Tumor necrosis factor alpha (TNFalpha) is synthesized as a transmembrane precursor form that is proteolytically processed and released as the soluble mature form. In human monocytes and monocytic cell lines, the production, processing, and release of TNFalpha are co-induced by certain activators, such as lipopolysaccharide. To investigate the mechanism of TNFalpha processing and release, we established a cell line which constitutively produced TNFalpha, by transfecting the TNFalpha precursor form cDNA into NIH/3T3 cells. In these cells, the processing and release of TNFalpha were augmented by phorbol 12-myristate 13-acetate (PMA), mediated through a protein kinase C (PKC) signalling pathway. Various protease inhibitors were tested and it was found that matrix metalloproteinase (MMP) inhibitors blocked the processing and release of TNFalpha both in the absence and presence of PMA. This result is compatible with the recent reports that MMP are involved in the processing and release of TNFalpha.
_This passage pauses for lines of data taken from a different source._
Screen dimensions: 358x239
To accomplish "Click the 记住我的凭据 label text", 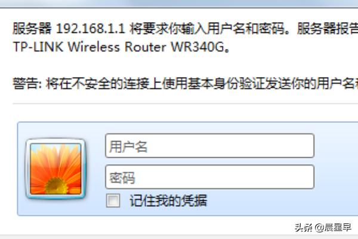I will tap(168, 201).
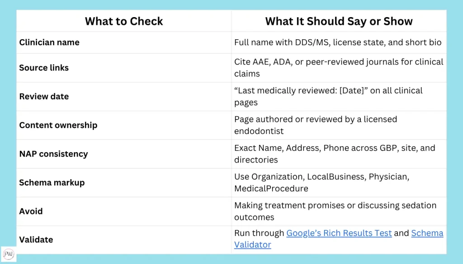
Task: Select the 'Avoid' row label
Action: (31, 211)

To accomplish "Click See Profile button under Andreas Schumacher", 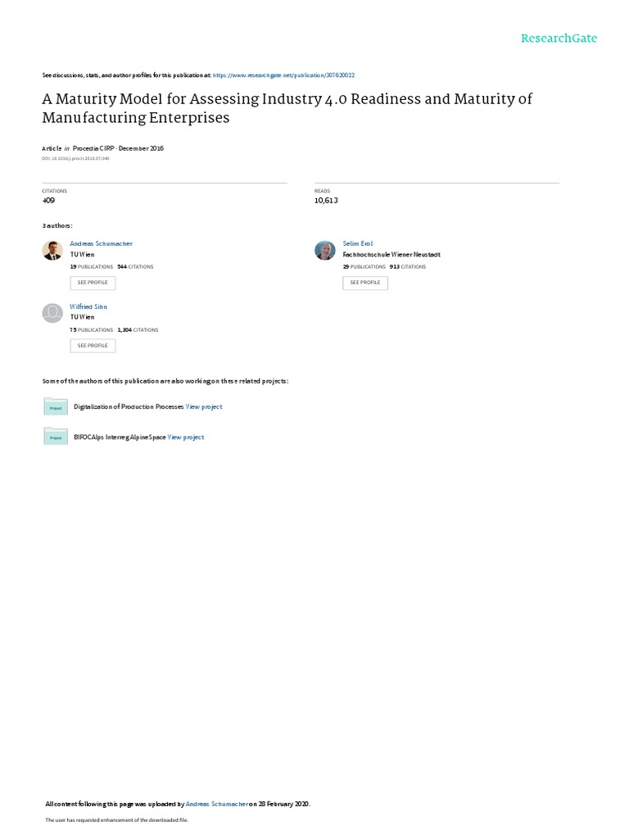I will click(x=93, y=283).
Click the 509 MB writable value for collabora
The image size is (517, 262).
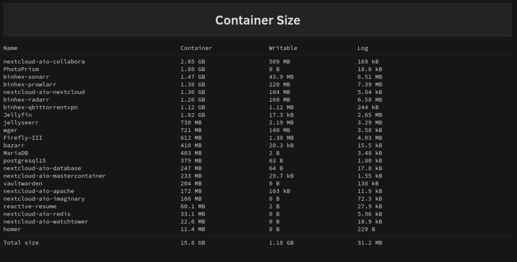point(279,61)
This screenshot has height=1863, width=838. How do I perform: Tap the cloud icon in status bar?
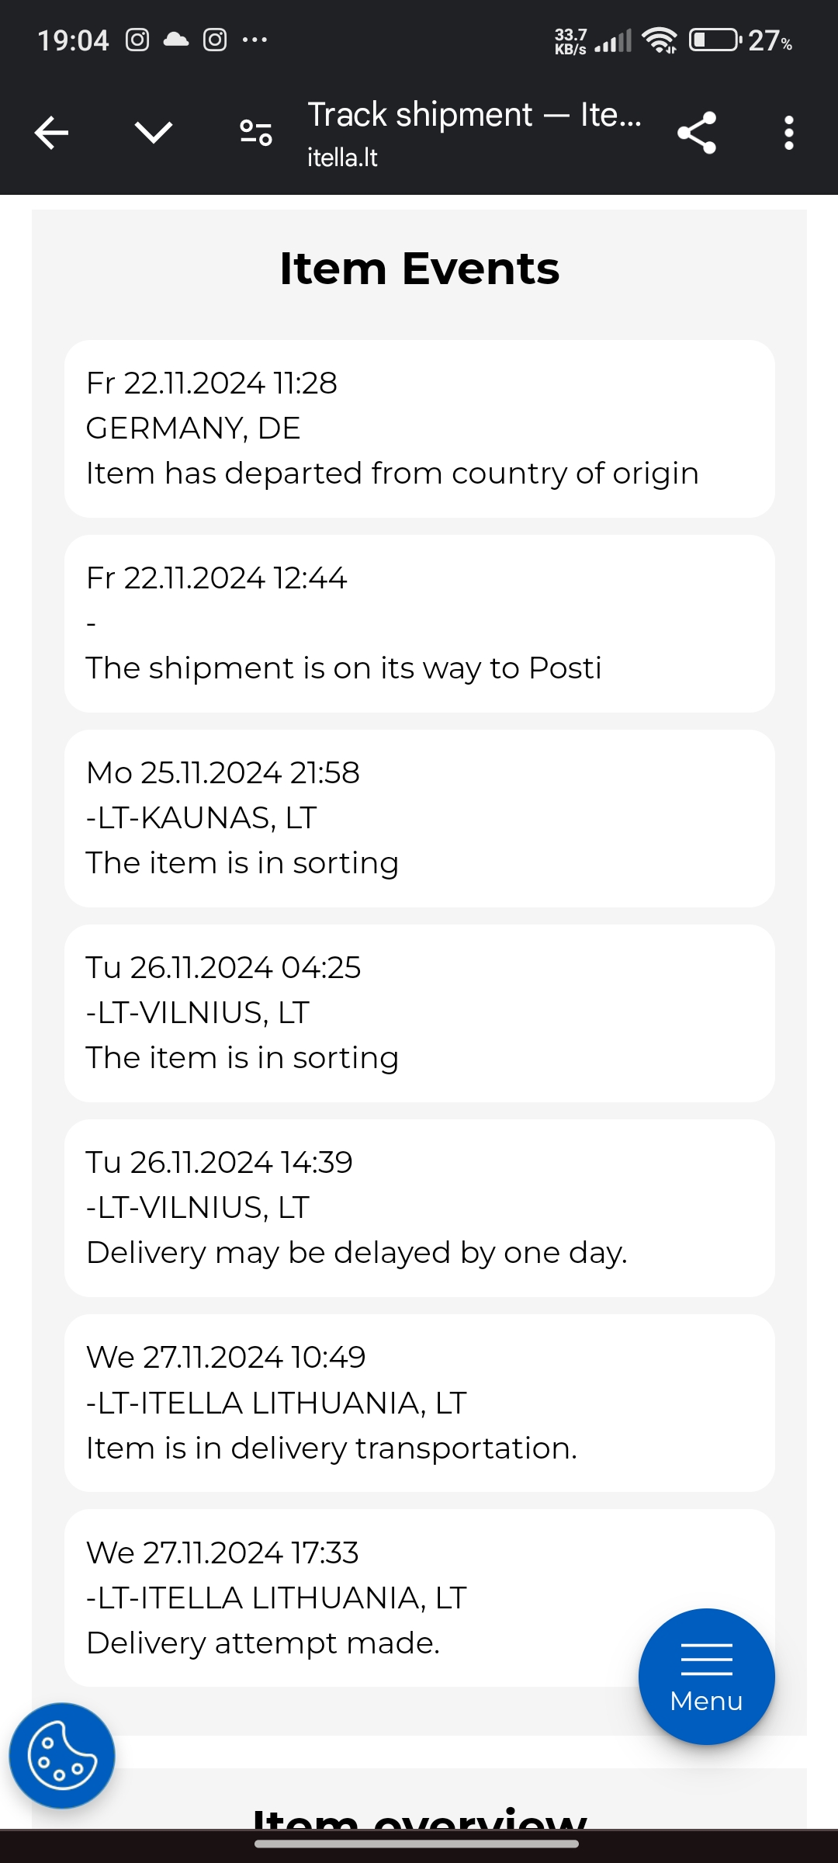(x=176, y=40)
In contrast, 3,4-dichloroisocoumarin, N alpha-p-tosyl-L-phenylalanine chloromethane, iodoacetamide, and o-phenanthroline inhibited the processing and release of TNFalpha only in the presence of PMA, suggesting that serine proteases requiring SH for their activity, a combination of serine proteases and cysteine proteases, or MMP, may be involved in the PKC-mediated induction of TNFalpha processing and release.